2013-09-11
今から12年半ほど前、初めてケータイアプリを作った時の話です。

待ちきれなかった日がいよいよ来た。NTTドコモから世界初のアプリがダウンロードできる携帯電話、F503iとP503iの発売日。初めて購入するケータイ(それまではなぜかケータイと呼ばれなかったPHSを使用していた)、1パケット0.3円というパケット料金にどきどきしながら使う。128x128という大画面カラー液晶、反応速度と発色はいまいちながら、コンパクトなケータイに収まっていることに関心する。

早速、テスト用のiアプリをサーバーにアップロードし、ケータイでアクセスしてみる。URL入力が非常に面倒だが、そこは我慢。無事ダウンロードが成功し、起動。"Hello World"という表示に、感激。単なる文字を表示するだけのテストアプリではあるが、自分で作ったアプリが世界中のケータイへ届けられる可能性が開いた気がした、大きな一歩だった。

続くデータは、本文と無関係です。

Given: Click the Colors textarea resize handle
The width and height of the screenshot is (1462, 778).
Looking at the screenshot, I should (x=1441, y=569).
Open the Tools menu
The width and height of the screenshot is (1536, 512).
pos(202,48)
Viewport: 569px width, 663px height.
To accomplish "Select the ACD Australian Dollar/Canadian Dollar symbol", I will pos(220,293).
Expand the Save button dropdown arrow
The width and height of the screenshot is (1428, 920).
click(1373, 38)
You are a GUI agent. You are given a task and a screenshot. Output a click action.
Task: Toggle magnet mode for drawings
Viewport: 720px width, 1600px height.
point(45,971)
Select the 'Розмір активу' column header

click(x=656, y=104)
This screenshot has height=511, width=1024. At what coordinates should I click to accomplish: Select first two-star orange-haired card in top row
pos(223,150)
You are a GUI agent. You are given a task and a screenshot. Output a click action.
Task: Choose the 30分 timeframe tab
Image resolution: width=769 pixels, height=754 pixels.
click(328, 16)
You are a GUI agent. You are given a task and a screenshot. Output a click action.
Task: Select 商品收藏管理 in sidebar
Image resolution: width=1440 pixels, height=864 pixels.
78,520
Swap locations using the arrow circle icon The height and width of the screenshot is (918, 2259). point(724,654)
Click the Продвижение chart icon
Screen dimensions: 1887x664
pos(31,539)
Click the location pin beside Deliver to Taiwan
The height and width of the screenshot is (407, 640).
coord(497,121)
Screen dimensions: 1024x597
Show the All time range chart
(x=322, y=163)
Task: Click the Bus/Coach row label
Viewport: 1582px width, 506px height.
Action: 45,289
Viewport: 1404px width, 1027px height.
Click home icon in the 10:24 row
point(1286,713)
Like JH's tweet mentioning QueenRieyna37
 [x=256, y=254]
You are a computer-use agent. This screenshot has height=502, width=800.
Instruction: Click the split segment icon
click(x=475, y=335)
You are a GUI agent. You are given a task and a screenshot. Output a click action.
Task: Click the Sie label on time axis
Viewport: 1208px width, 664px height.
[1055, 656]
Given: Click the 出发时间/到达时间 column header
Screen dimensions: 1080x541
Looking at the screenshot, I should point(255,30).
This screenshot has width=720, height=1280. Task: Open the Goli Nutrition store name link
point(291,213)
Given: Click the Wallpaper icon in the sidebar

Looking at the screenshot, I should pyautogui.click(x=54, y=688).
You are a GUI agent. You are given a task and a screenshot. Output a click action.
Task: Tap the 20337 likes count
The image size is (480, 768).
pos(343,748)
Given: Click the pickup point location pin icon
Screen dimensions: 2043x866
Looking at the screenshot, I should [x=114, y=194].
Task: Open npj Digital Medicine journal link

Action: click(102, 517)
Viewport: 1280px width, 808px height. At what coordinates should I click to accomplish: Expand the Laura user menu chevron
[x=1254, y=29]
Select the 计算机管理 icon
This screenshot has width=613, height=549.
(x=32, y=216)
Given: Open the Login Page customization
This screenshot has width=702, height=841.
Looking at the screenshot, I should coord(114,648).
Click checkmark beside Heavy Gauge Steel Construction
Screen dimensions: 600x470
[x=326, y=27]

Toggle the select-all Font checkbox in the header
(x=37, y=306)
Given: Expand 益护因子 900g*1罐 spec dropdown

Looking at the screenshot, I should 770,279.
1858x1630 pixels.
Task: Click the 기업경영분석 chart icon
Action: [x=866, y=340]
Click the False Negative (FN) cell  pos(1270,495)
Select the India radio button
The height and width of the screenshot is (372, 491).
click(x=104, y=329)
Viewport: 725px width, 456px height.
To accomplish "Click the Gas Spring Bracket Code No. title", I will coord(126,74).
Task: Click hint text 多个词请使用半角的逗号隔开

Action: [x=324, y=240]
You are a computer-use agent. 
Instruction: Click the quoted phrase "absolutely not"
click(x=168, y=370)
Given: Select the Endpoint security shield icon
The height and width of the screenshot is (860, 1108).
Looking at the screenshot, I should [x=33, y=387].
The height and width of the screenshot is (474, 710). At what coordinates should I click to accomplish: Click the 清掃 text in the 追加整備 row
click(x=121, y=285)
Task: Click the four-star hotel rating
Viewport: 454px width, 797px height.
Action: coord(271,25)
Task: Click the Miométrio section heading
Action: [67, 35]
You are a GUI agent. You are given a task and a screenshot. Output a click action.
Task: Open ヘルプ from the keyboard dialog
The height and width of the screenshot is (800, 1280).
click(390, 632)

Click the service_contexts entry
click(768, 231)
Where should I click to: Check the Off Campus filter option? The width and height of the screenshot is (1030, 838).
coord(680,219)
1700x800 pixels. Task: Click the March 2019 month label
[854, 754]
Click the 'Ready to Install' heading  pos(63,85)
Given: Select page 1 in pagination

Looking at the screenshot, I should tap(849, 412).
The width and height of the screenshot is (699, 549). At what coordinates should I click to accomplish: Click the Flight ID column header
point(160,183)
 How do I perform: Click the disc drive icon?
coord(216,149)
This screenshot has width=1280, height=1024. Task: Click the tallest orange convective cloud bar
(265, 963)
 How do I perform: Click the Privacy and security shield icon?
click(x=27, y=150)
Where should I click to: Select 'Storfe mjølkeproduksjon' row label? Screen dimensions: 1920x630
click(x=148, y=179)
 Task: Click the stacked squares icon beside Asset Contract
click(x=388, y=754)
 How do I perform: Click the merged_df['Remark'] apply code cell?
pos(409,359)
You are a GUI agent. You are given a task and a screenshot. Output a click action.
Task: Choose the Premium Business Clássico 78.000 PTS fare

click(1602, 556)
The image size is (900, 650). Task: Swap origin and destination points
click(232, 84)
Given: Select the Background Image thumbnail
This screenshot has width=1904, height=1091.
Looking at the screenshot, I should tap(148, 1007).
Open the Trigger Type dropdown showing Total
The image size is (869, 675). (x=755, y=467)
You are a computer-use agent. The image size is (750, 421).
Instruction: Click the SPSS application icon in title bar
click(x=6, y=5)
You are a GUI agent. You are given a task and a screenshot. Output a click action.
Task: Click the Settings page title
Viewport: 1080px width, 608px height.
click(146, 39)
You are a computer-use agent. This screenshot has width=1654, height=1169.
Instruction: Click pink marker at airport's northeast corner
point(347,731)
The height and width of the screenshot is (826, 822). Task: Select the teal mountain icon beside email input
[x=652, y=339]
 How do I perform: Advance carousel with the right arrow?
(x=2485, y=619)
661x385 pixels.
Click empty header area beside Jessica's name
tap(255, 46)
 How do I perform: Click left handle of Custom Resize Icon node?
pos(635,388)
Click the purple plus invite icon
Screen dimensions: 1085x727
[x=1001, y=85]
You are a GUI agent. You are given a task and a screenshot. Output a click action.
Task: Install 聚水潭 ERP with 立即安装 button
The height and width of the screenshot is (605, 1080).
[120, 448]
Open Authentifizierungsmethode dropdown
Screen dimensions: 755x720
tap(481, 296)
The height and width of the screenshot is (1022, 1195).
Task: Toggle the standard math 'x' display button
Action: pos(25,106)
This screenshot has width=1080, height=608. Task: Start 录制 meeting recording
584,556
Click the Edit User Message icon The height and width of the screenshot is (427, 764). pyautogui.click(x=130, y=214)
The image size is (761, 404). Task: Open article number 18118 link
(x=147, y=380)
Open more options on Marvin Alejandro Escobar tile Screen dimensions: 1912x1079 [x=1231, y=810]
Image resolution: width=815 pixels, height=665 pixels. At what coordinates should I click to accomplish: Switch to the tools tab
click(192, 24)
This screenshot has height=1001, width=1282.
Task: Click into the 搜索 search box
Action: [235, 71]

画像表示、キー操作によるアニメーション、サーバーとの通信など、つぎつぎといろいろな機能を試していて気になった、いくらかかっているのだろう?最初のiアプリの仕様上の最大容量はわずか10KBだが、ちょっとしたサンプルでもすぐに上限に達してしまう。これを1回ダウンロードするのになんと24円(=10KB/128B*0.3円)かかる。10回試して、240円。100回試すと2,400円!自作のエミュレータを改良しながら、開発するも、最後は実機での動作チェックは欠かせない。ここは高くついてもやるしかない!

そんな思いが、サーバーを介する圧縮通信を使った、パケット削減ブラウザの誕生のきっかけになり、その技術を活かしたjigブラウザへとつながった。iアプリは、今では当たり前となったモバイルアプリという技術をいち早く提供してくれた。ステキな経験をありがとう!